Pas de l’art-thérapie

« C’est un travail artistique manuel et créatif, c’est thérapeutique, mais ce n’est pas de l’art-thérapie car on ne travaille pas avec des art-thérapeutes, précise Mme Dupuis. Mais des études démontrent qu’il y a un lien avec les gens qui fréquentent des organismes alternatifs en santé mentale; ils vont mieux, mais il n’y a pas de lien direct avec les admissions à l’urgence psychiatrique. »

Sens artistique requis?

Est-ce qu’il faut avoir un certain sens artistique pour participer à L’Atelier? « Pas du tout; le talent artistique ça se travaille. Pour certains c’est plus naturel, mais tout le monde peut arriver à de beaux résultats ! , confirme Mme Dupuis. C’est de la réinsertion sociale pour nos 40 participants Transart. Un programme qui permet de se mobiliser et ne pas rester statique; quand on n’a pas d’estime de soi, on ne peut pas être très performant. » Victime de sa popularité, la liste d’attente pour participer à L’Atelier s’étire sur plusieurs mois…

C’est le nombre de participants qui fréquentent L’Atelier soit un, deux, trois ou cinq jours par semaine. Épaulés par une équipe de 15 employés et de deux enseignantes du Centre de ressources éducatives et pédagogiques (CREP), ils affluent dans cet atelier d’artisanat du centre-ville de Montréal.

3 Programmes pour personnes ayant un vécu de la détresse psychologique

  1. Transart vers l’emploi qui constitue un programme préparatoire à l’emploi (PPE). Ce programme est financé par Emploi-Québec et rendu possible grâce au partenariat avec le Centre de ressources éducatives et pédagogiques (CREP). L’an dernier, 30 % des participants ont trouvé un travail suite à leur passage à Transart, 24% sont retournés aux études et 8 % ont opté pour une autre mesure sociale. Ce qui correspond à un taux de placement de 62 %.
  2. Regart, de son côté, est un programme favorisant l’insertion sociale qui permet de reprendre du pouvoir sur sa vie, développer son autonomie, briser l’isolement, retrouver sa confiance en soi et se sentir utile. Précisons toutefois que les personnes intéressées doivent s’inscrire sur une liste dont l’attente peut être de plusieurs mois. Les femmes y sont largement présentes (83%). Près de deux tiers des participants (59%) sont âgés de 45 ans et plus. L’Atelier est de plus en plus connu des immigrants ; le tiers (39 %) des participants est, en effet, d’une autre origine ethnique.
  3. Action, le troisième programme, sert d’aide et d’accompagnement social (PAAS), il est également financé, en partie, par Emploi-Québec et par le partenariat avec le CREP. Les participants à ce programme sont majoritairement des femmes à hauteur de 88 % et la moyenne d’âge se situe à 38 ans. Pour l’instant, ce programme se compose de 18 participants.
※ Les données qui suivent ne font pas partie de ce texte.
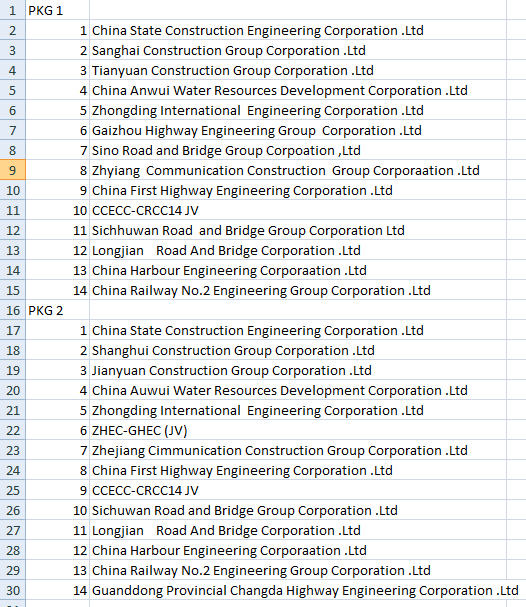
Task: Select cell with CCECC-CRCC14 JV in row 11
Action: pyautogui.click(x=298, y=211)

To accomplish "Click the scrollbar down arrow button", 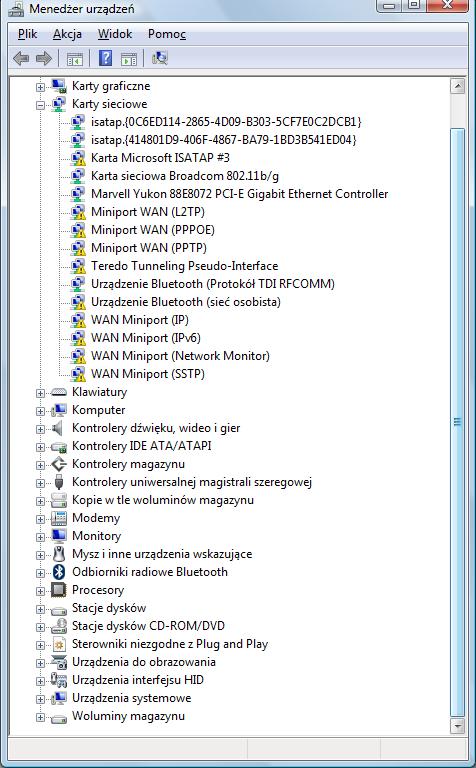I will (x=457, y=726).
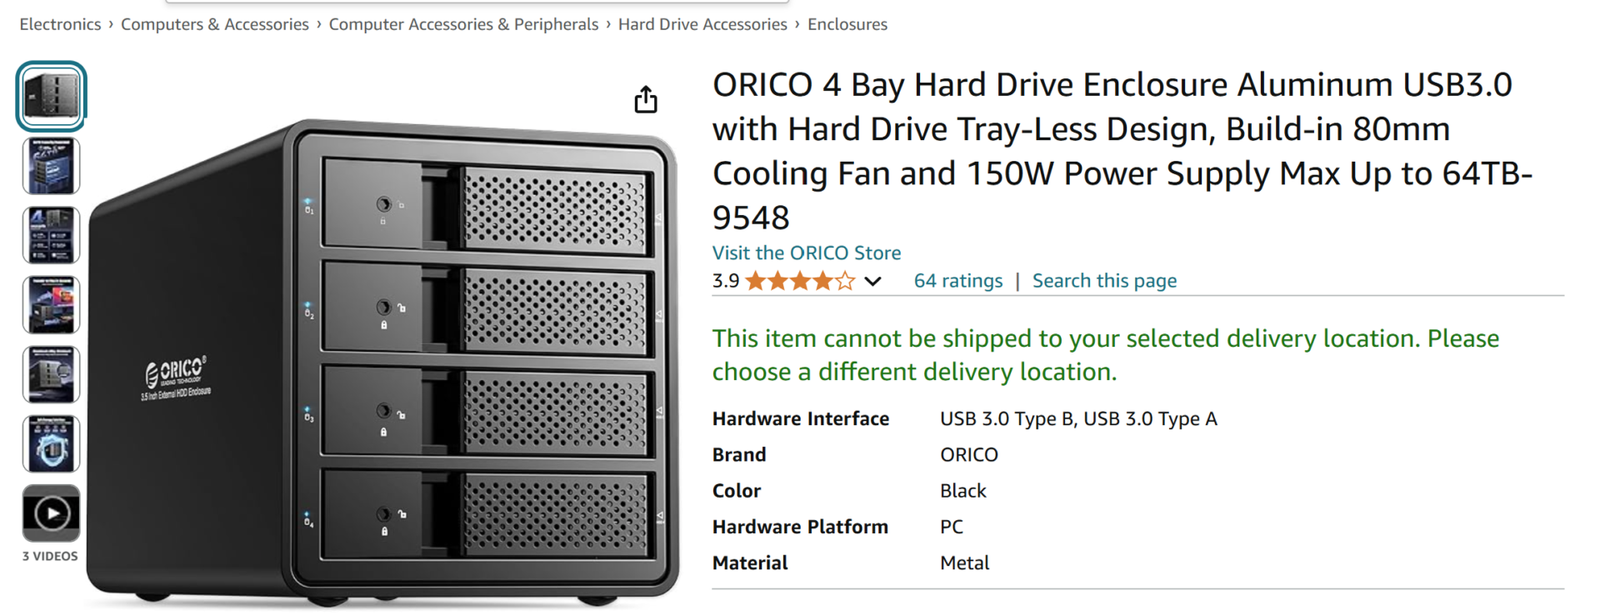The width and height of the screenshot is (1600, 616).
Task: Click the share icon above product image
Action: tap(646, 100)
L’art-thérapie à l’université. Par ailleurs, l’Université du Québec en Abitibi-Témiscamingue (UQAT) a récemment inauguré au centre-ville de Montréal des locaux consacrés à l’enseignement de l’art-thérapie. Ceux-ci accueilleront des étudiants inscrits à la maîtrise et au microprogramme de 2e cycle en art-thérapie et ce, dès l’automne prochain. Précisons que l’UQAT est la seule université en Amérique du Nord à offrir des programmes en art-thérapie en français. L’art-thérapie vise la compréhension et la résolution de problèmes, le soulagement de l’angoisse et de la souffrance psychologique et physique ou simplement l’évolution et le mieux-être psychologique.